Some in academia have argued that this expansion threatens to marginalize professors’ influence over key policies. Among these critics is Benjamin Ginsberg, a political science professor at Johns Hopkins University whose anti-administration diatribe "The Fall of the Faculty" was released last year.
In an interview with Inside Higher Ed, Ginsberg singled out the "cadre of professional administrators who...either have no faculty background or they decided early in their careers that their talents lay elsewhere." Such pure bureaucrats, argues Ginsberg, believe that "instead of an institution serving teaching and scholarship, teaching and scholarship serve the institution."
For its part, Bowdoin has made a point of retaining a role for the professor-administrator. Higginbotham is just the latest active professor to fill the seat of associate dean for academic affairs, and the new faculty development deanship is a true half-time position in which VanderWolk says he tries "to every day split his day" between the dean’s office in Hawthorne-Longfellow and his faculty office in Sills Hall.
The growth of administrative complexity at Bowdoin has, unsurprisingly, mirrored a growth of procedure. Morgan observed that "procedures and rules for everything have just proliferated over the past 30 years." The 2011-2012 Faculty Handbook is 94 pages long, and contains seven times as many words as the entire By Laws of Bowdoin College. Much of the Handbook deals with the procedures for things like tenure, appointment, grievances and course development.

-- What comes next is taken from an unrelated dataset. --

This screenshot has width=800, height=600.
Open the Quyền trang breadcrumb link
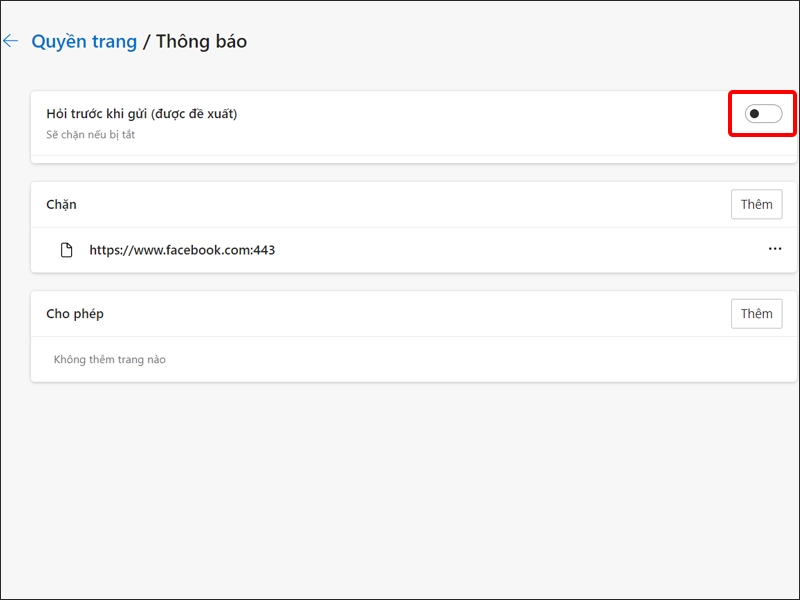[x=84, y=42]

For example, the application for receiving research awards through the faculty development committee requires an abstract, a two-page narrative description, a line-item budget, a full curriculum vitae, and statements summarizing the anticipated outcome of the project, other sources of funding, and any previous awards received. Another example: During the 1980s there was even all too earnestly named Faculty Committee on Committees.
Professor of Government Paul Franco argued that this proceduralization was "part and parcel of Bowdoin becoming a more professionalized, larger place, less of an old boys’ network."

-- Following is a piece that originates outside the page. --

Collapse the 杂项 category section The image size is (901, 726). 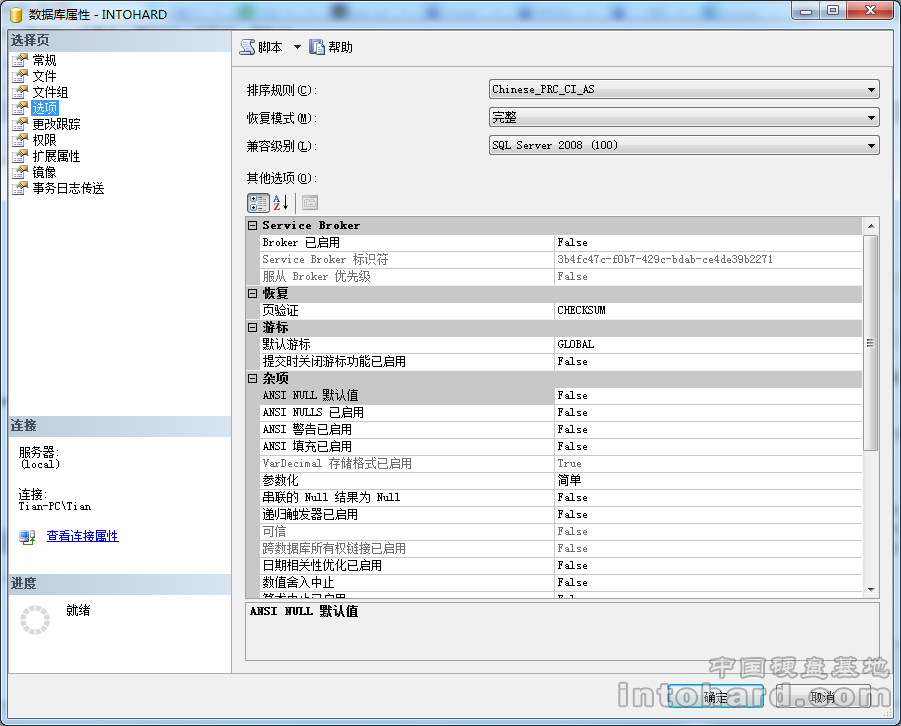[253, 379]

Despite its complex structure and national prominence, Bowdoin is still small enough that business can be conducted on the basis of personal relationships.
While the informality of these relationships can be attractive, McEwen said that "procedure matters as a way of managing to some degree the challenges that can come from such a closed system." Still, some have expressed concern that the growth of procedure forces the faculty to, in the words of Morgan, "spend much too much time contemplating our administrative navel."

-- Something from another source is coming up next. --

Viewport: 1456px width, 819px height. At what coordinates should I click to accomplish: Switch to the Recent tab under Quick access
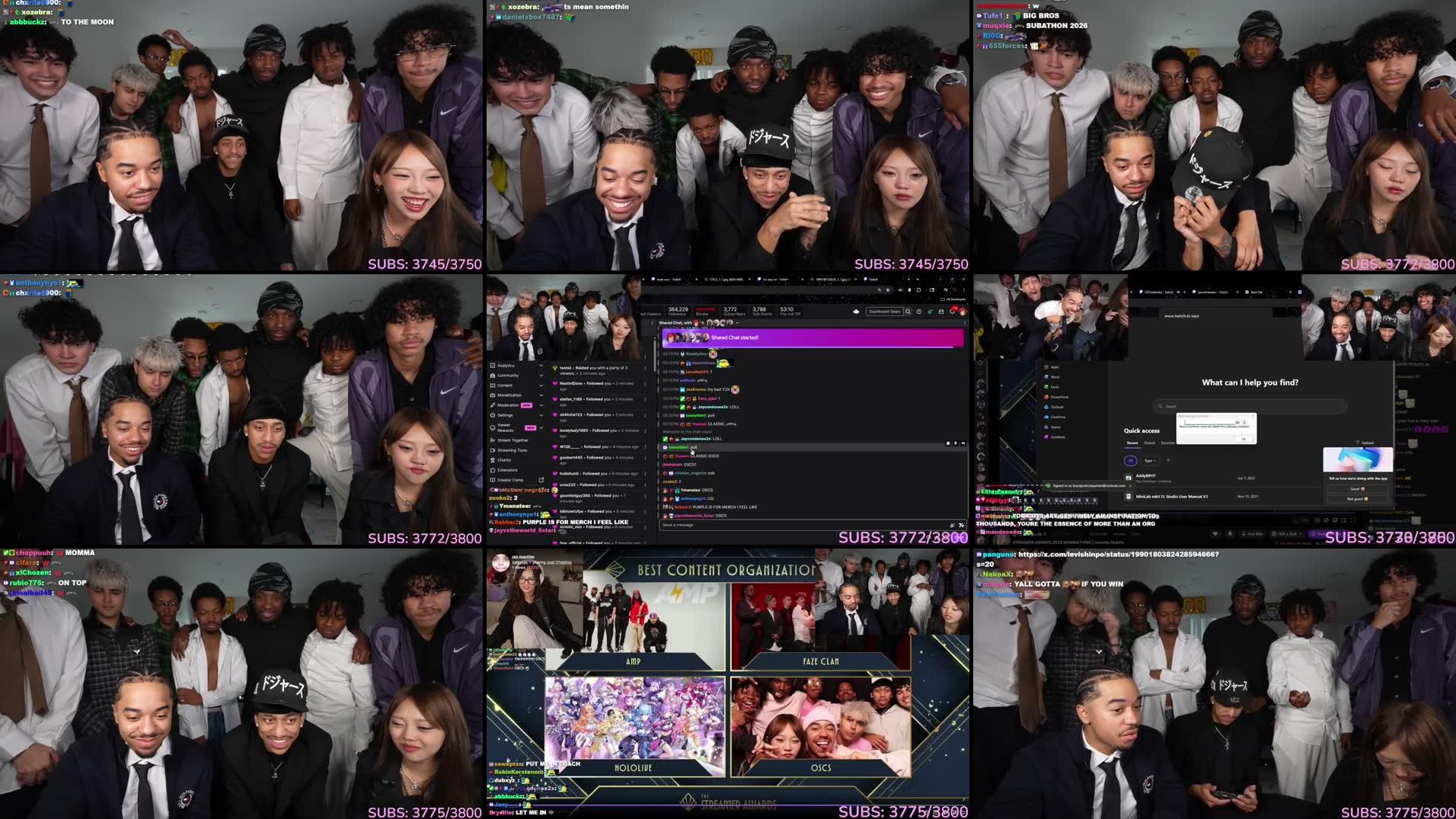pos(1132,443)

The College has in fact tried to avoid just that. In 2008, the faculty passed reforms that eliminated or combined committees that, in the words of VanderWolk, "just didn’t meet very often and didn’t do much," and reduced the overall number of faculty committee slots from 140 to 90. Franz said the restructuring has given the faculty "a sense that their work is more meaningful," as well as allowing "faculty to get a break from committee service more often."
Despite this change and the many others that have come to Bowdoin in the last 50 years, the College has made a concerted effort to ensure that the faculty have a strong voice, if not the strongest voice, in determining how the College treats them and how they treat students. Looking back over his 42 years at Bowdoin, Morgan maintained that "as a separation of powers question, it balances about where it was when I came." VanderWolk agreed, saying that "the faculty has always had power, and they have just as much as they have ever had."